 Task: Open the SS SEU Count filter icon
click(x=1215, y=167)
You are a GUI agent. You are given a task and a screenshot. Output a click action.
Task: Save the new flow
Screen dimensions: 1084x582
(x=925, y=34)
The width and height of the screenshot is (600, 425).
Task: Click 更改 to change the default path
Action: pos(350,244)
:::
- **About this task**: Give back the lines of the listing from the one with "You are a GUI" through the end, both included, exactly as written and with nothing added.

- **Response area**:
You are a GUI agent. You are given a task and a screenshot. Output a click action.
Task: Save the new flow
Screen dimensions: 1084x582
(x=925, y=34)
The width and height of the screenshot is (600, 425).
Task: Click 更改 to change the default path
Action: pos(350,244)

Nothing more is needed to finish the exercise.